Judge To Aereo: Hey, Didn't The Supreme Court Make It Clear That You Guys Are Dead?
from the not-looking-good dept
When the Supreme Court ruling in the Aereo case came out, we noted that beyond the bizarre "looks like a duck" test that the Supreme Court made up on the spot, it also appeared to leave open the possibility that Aereo could survive if it simply added a mere delay to its streaming. That's because a key part of the "looks like a duck" test to make Aereo's service a "public performance" was that the shows were streamed "contemporaneously." As Justice Scalia pointed out in his dissent, without any further clarification in the majority ruling, it certainly sounds like Aereo could just function as a remote DVR and be fine.Back in the district court this week, however, the same judge who had originally ruled in Aereo's favor, now seems to believe that the Supreme Court's decision completely wiped out Aereo's chances altogether. This is the problem with these kinds of Supreme Court rulings, where they rule with a focus on one particular aspect (in this case "contemporaneous" viewing) and lower courts interpret it to mean all of Aereo was ruled illegal. This same sort of thing happened with the Grokster case, in which the Supreme Court ruled that Grokster was guilty because of its related actions that "induced" infringement, and the RIAA/MPAA and others simply assumed that the court said all file sharing is illegal.
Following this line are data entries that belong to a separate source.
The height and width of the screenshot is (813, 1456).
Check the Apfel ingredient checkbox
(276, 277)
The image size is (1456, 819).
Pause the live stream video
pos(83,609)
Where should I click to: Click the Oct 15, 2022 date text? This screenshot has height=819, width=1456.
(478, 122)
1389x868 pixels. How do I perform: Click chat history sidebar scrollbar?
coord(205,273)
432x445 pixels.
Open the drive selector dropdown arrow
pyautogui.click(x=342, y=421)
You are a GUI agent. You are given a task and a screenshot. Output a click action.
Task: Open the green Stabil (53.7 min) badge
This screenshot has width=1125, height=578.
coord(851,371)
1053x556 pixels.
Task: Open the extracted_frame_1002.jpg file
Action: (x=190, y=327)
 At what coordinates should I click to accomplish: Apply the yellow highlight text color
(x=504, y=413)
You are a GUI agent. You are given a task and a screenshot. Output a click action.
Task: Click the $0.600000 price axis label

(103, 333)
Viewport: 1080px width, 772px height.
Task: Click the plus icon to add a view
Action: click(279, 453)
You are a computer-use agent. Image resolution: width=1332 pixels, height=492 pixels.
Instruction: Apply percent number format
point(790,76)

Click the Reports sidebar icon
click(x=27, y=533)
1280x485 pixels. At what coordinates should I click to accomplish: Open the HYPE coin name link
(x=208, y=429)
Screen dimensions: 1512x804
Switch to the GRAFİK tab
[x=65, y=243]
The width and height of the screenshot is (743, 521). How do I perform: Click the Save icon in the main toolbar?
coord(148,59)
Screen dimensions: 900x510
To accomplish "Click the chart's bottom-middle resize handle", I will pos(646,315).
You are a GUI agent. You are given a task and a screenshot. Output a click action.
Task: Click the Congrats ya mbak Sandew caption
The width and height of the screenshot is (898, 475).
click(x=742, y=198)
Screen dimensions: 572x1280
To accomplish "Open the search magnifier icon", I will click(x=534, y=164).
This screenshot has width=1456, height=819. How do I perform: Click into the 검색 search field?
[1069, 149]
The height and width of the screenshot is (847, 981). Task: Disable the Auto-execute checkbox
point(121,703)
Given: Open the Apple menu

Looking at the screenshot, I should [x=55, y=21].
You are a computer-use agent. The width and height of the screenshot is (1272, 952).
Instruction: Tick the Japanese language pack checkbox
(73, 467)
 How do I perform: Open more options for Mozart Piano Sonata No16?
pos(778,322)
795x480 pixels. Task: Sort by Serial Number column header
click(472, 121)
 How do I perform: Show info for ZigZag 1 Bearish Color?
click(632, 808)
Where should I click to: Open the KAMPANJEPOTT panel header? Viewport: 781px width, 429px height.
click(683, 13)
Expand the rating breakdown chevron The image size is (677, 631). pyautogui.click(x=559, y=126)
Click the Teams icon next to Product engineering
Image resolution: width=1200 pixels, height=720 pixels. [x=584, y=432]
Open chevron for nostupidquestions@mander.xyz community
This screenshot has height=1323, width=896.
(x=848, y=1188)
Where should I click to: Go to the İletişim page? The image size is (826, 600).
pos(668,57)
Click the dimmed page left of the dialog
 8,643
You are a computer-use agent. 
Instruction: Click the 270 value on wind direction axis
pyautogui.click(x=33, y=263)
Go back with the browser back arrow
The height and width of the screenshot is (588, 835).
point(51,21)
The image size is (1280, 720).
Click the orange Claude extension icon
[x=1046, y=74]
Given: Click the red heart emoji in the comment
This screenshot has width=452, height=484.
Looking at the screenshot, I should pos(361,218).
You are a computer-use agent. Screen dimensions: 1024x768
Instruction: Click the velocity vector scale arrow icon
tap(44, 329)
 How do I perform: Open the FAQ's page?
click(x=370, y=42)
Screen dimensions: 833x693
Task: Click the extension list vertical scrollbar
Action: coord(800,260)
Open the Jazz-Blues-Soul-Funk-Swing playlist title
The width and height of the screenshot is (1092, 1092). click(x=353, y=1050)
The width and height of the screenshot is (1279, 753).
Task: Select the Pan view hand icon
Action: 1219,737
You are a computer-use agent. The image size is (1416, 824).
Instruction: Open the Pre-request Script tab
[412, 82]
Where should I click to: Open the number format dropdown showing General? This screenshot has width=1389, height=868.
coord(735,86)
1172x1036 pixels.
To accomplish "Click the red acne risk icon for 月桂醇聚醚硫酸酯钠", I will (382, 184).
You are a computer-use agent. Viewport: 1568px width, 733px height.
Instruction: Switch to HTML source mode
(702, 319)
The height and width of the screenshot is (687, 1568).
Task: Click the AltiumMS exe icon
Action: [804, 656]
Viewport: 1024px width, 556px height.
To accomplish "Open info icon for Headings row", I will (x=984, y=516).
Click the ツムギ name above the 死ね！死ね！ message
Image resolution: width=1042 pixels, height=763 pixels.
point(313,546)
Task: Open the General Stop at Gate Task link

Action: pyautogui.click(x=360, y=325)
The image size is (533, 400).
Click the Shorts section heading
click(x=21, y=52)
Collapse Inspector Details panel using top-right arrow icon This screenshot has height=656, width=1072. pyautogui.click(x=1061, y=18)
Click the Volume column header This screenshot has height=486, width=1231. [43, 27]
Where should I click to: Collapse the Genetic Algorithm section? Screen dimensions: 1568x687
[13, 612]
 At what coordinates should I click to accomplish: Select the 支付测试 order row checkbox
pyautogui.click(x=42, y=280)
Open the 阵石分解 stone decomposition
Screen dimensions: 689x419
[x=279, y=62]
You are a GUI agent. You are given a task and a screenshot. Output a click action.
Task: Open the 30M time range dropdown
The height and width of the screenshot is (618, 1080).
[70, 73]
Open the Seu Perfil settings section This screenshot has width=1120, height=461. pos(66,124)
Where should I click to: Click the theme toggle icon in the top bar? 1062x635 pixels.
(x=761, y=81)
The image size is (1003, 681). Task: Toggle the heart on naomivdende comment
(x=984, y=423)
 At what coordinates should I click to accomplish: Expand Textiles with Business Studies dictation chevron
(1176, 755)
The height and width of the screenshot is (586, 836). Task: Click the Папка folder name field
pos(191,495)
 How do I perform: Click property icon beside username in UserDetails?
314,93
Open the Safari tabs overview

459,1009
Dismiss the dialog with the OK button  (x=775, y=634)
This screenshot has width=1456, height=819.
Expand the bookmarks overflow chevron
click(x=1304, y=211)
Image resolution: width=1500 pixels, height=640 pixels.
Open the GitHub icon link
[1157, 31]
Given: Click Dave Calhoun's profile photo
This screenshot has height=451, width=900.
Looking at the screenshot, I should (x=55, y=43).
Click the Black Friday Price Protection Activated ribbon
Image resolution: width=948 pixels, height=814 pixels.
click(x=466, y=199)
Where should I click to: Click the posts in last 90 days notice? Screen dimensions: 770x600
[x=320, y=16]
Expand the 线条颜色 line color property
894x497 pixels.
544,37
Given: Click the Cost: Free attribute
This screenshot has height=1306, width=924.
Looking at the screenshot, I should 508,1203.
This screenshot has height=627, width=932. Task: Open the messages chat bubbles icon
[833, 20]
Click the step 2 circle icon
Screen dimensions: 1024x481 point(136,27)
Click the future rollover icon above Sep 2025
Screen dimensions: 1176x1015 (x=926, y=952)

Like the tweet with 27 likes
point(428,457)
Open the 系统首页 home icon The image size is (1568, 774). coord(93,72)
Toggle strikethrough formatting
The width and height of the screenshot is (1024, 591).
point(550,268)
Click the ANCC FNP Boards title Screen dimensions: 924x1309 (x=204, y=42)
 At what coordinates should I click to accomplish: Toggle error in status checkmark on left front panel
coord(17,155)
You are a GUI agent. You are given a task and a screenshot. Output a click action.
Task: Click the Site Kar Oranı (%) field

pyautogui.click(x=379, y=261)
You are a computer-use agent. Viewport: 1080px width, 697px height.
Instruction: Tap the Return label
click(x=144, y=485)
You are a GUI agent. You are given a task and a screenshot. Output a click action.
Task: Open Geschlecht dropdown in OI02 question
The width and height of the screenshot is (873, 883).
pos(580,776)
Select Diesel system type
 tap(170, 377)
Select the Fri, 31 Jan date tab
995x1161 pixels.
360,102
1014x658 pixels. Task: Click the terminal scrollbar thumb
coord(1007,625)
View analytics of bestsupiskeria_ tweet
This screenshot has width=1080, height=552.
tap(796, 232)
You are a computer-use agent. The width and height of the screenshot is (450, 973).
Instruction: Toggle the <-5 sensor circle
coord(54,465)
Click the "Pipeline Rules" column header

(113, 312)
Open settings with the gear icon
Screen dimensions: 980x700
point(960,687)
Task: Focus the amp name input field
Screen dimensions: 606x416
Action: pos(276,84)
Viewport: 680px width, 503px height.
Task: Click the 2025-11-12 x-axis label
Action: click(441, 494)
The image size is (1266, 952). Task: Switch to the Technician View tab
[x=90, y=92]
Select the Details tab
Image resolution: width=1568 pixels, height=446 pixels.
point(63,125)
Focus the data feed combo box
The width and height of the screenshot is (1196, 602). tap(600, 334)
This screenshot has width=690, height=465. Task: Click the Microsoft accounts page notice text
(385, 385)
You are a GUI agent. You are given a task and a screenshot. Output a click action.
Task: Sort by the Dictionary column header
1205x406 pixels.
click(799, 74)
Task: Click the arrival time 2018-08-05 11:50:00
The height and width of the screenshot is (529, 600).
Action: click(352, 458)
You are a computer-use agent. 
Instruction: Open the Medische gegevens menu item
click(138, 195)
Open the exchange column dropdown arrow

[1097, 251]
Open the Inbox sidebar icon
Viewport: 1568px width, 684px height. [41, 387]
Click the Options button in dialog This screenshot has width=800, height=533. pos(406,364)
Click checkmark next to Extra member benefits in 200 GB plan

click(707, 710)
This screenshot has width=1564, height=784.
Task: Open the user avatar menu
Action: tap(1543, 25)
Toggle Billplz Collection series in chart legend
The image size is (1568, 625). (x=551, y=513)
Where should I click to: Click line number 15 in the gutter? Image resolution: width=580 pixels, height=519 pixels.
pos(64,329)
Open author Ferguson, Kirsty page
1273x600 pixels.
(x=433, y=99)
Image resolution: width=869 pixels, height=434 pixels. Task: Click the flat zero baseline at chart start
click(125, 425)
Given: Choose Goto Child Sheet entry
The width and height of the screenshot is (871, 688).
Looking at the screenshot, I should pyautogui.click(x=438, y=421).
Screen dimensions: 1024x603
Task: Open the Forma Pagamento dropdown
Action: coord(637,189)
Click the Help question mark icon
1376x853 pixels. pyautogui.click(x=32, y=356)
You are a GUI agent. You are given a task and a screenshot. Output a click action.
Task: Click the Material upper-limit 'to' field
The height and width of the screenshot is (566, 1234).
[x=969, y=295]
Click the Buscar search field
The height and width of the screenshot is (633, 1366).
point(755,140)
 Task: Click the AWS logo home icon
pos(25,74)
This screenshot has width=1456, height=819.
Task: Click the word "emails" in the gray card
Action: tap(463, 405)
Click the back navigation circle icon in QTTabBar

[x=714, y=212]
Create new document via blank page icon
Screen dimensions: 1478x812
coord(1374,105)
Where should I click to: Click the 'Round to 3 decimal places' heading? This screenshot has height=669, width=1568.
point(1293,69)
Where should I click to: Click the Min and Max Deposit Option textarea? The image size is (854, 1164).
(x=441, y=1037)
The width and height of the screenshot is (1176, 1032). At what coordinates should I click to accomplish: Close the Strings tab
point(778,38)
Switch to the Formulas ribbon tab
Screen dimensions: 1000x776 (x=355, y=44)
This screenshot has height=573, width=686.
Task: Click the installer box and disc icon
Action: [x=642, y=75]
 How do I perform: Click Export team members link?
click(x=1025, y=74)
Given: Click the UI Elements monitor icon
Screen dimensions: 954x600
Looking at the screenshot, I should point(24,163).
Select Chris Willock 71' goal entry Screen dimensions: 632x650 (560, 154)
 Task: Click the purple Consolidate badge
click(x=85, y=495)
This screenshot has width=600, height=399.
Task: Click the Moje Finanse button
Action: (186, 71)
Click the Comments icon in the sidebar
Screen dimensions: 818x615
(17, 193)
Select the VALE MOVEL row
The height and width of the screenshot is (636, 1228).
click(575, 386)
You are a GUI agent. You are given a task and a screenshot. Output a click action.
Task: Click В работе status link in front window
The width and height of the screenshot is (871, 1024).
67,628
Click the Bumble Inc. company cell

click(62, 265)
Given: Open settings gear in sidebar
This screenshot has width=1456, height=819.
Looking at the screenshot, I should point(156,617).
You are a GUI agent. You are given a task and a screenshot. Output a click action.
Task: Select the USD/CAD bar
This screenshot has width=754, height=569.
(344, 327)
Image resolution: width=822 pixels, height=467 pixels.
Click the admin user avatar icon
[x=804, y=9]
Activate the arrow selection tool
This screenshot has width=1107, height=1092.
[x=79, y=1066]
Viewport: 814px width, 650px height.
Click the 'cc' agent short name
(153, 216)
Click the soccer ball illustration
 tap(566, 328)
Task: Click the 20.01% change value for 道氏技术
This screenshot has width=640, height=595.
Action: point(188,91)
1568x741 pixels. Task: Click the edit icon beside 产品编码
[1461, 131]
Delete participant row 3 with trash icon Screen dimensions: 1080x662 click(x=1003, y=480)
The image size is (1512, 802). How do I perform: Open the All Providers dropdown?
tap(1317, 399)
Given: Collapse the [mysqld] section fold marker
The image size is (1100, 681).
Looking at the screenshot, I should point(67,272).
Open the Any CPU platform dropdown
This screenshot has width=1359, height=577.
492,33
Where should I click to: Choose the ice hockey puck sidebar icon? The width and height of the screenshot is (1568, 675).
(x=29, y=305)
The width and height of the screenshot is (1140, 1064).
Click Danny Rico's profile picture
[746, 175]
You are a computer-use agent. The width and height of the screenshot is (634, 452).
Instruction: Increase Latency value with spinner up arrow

In this case, Aereo went before Judge Alison Nathan to present it with a few different arguments over how the company could stay in business -- either by paying licenses as a cable operator or by time shifting, etc. -- and the judge didn't seem to think any option was available to the company. As the Hollywood Reporter notes, her response was:
"Just as a matter of finality, how many bites at the apple does one get?"I would think that the answer is as many bites as is legal, no? All of the proposed alternatives by Aereo are clearly in direct response to the Supreme Court's specific "looks like a duck" ruling. Aereo isn't trying to challenge that, it's looking to work within the rules the Court established. Yet, once again, we see people taking Aereo's efforts at complying with the specific law as laid out by the courts, and interpreting it as somehow circumventing the law.
Either way, Aereo has the stigma of "lost at the Supreme Court" attached to it, and it appears that any attempted solution to actually comply with the Supreme Court's ruling will be seen as not being allowed because it's merely trying to get "another bite at the apple."